In April 2020, the NHS issued a statement, based on recommendations from Public Health England (PHE), that we should all consider taking 10 mcg/day vitamin D as a supplement, to keep our bones and muscles healthy.
This advice has been issued now, largely because of the restrictions imposed by quarantine and lockdown.
Nonetheless, the NHS says that in summer months, the majority of the population will get enough vitamin D through exposure to sunlight and a healthy, balanced diet.
Between October and early March the health body says we do not make enough vitamin D from sunlight, so you need to get vitamin D from your diet.
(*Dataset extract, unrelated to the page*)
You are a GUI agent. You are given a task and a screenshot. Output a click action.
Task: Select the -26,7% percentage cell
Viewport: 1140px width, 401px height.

Around 20 percent of adults may have low vitamin D status, and there are several main risk factors for vitamin D deficiency.
The NHS says risk factors include a lack of sunlight exposure, darker skin, being housebound, malabsorption, and being pregnant or breastfeeding.
You cannot get too much vitamin D from sunshine because your skin limits the amount of vitamin D it makes.
If you or someone you care for is in a higher risk group they may need to take Vitamin D supplements.
You can take Vitamin D supplements as tablets, liquid or a spray, and they can be bought in a pharmacy.
“There is currently not enough evidence to support taking vitamin D solely to prevent or treat COVID-19,” the NHS says.